ME/CFS Research Chatbot – How it works

I’ve created a chatbot (here) using a large language model (LLM) – aka an ‘AI’ – to summarize research on myalgic encephalomyelitis/chronic fatigue syndrome (ME/CFS). My hope is that it will help people with ME (pwme) and their caretakers to understand the medical literature. Here I will explain how it’s set up, with the most-general information first.

The ME/CFS chatbot will provide answers that are different from those supplied by general LLMs like ChatGPT. This one will consult only abstracts in NIH’s comprehensive PubMed database that mention “myalgic encephalomyelitis” or “chronic fatigue syndrome,” so it focuses solely on summarizing published research. General chatbots include the same information, but it’s diluted among the innumerable blogs, social media posts, and news reports on the same topic. Also, this chatbot’s design ‘under the hood’ should make it less likely than general LLMs to produce ‘hallucinations’ – or invented answers. In short, it should provide the most-reliable answers about patterns in ME/CFS research.

But LLMs can work as designed and still provide low-quality information. This is because their answers are swayed by volume more than by quality. So, if 100 articles are incorrect about a topic and only one article is correct, it’s likely that the chatbot will repeat the incorrect information. Caveat lector!

The chatbot sees only the title, date, and abstract of each research article about ME/CFS. The title and date are included to help users find the original article and to allow them to filter by date. I have several reasons for not including the full articles, including issues of copyright, varying length leading to varying importance to the LLM, and the enormous time and computing resources this would require. Anyone who wants to see more metadata (author, journal) can match the titles given by the chatbot to the full database of ~7000 abstracts here.

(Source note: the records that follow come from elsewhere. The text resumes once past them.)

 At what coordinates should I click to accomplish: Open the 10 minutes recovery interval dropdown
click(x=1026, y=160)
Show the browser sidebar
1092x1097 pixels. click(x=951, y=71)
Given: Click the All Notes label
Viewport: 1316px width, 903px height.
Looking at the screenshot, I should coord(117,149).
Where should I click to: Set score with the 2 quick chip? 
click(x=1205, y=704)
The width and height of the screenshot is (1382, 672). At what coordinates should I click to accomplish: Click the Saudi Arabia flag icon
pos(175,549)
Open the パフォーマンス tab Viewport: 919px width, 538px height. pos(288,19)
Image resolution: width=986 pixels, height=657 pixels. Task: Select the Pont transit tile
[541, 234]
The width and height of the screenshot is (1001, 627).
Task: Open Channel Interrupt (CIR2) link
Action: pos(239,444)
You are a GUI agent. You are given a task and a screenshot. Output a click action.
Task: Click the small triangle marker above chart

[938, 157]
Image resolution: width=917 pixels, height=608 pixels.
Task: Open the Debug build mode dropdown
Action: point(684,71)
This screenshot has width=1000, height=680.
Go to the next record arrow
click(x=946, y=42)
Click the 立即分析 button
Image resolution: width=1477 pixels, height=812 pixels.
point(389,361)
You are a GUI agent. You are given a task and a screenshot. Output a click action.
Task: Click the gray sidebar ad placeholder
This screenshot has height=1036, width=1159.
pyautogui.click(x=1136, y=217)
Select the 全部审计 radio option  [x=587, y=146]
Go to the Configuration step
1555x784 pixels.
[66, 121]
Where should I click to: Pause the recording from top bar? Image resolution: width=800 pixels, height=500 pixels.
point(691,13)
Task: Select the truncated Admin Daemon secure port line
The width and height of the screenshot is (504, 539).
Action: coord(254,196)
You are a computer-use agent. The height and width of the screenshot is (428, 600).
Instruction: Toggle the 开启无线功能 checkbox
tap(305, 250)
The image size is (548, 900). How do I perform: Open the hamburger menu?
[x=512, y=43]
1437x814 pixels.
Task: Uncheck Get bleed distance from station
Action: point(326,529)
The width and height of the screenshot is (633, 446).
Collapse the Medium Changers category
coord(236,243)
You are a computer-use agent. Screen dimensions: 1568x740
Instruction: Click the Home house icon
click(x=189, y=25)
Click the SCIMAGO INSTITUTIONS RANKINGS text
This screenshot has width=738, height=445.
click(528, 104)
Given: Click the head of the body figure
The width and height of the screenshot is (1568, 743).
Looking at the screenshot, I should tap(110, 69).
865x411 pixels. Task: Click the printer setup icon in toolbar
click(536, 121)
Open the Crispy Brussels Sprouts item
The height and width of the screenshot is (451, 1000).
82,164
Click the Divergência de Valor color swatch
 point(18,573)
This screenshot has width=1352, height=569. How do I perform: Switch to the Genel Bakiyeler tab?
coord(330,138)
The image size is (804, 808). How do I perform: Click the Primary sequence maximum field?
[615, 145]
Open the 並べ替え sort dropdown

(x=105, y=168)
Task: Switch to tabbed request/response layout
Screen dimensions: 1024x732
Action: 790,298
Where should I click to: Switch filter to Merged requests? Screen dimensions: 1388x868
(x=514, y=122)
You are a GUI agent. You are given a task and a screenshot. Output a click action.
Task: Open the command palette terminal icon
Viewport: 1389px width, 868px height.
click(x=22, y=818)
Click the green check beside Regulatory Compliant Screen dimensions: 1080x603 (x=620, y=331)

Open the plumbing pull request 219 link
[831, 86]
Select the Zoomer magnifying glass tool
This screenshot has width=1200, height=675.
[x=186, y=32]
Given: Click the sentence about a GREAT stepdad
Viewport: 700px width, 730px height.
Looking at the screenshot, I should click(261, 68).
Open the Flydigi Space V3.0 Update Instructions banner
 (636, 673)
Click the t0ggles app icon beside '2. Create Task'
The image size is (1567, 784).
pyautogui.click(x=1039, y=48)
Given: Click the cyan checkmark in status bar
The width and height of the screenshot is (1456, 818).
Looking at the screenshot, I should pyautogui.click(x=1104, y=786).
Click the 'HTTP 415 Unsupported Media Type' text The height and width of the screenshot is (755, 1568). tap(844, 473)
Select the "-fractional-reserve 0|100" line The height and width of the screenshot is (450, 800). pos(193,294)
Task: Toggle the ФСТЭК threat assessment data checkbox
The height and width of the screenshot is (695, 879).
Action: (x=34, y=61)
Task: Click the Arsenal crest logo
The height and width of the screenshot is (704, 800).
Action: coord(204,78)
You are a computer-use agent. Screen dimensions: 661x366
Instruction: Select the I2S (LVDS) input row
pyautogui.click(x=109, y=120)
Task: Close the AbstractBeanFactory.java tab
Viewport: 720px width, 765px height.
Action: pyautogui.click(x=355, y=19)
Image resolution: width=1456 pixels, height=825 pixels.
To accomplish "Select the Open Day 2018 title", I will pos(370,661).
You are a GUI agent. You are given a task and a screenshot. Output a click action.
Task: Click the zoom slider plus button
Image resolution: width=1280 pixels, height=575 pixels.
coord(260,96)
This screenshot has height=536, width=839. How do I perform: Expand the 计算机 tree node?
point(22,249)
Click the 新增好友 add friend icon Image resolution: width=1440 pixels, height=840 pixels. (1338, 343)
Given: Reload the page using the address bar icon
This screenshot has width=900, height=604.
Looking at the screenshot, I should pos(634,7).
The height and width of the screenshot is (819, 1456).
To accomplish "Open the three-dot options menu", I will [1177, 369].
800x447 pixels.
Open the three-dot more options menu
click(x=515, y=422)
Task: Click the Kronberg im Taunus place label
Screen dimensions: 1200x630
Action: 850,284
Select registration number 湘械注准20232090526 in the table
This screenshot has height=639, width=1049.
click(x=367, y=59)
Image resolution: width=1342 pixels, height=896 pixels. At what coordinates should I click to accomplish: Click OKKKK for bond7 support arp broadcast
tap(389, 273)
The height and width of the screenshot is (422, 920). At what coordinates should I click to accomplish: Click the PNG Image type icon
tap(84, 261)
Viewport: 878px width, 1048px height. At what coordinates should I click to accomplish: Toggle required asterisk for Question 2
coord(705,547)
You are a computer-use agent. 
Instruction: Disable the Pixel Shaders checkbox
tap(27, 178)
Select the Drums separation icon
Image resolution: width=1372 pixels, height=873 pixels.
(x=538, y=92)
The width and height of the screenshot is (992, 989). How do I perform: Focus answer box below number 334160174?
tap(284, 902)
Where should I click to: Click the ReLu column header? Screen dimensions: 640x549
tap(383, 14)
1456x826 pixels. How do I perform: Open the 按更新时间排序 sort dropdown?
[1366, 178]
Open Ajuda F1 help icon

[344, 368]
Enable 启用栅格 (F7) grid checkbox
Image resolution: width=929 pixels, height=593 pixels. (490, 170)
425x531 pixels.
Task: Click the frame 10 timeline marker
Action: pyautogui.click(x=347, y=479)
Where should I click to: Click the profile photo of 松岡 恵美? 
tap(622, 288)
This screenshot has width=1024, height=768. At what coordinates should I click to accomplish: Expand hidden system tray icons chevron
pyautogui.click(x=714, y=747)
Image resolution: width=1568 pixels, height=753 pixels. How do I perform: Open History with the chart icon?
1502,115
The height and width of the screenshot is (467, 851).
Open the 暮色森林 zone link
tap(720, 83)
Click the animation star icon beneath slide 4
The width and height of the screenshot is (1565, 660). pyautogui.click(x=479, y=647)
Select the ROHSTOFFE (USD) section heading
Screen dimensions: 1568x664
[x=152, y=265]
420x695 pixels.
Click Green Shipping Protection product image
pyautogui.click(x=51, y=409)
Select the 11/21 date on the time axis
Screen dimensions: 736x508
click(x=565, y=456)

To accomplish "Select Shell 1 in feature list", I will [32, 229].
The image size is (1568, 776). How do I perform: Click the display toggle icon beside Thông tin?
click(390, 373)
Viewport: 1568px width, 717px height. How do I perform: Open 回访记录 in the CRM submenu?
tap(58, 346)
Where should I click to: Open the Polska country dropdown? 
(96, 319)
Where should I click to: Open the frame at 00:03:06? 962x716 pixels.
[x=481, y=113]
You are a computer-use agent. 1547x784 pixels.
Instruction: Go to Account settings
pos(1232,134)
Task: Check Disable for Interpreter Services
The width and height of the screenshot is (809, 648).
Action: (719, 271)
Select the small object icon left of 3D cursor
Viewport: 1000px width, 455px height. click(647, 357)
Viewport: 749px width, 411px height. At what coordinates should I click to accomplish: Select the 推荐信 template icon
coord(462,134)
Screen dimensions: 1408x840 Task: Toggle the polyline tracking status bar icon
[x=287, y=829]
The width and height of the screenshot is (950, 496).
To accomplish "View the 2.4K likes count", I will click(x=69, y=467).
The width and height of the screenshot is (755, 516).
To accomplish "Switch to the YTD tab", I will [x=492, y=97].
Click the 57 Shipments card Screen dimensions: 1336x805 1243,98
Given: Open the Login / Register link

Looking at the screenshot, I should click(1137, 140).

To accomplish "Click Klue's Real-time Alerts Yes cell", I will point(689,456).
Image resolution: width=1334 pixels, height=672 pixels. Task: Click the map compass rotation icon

For the chatbot, this collection of abstracts has been converted behind the scenes into a vector database using chroma. In a vector database, the text in each abstract is converted into a large set of numbers that encode its meaning. Pieces of text with similar meanings, such as ‘I am tired’ and ‘I feel fatigued’ have similar sets of numbers. So a search in a vector database can find not only matching terms but synonyms.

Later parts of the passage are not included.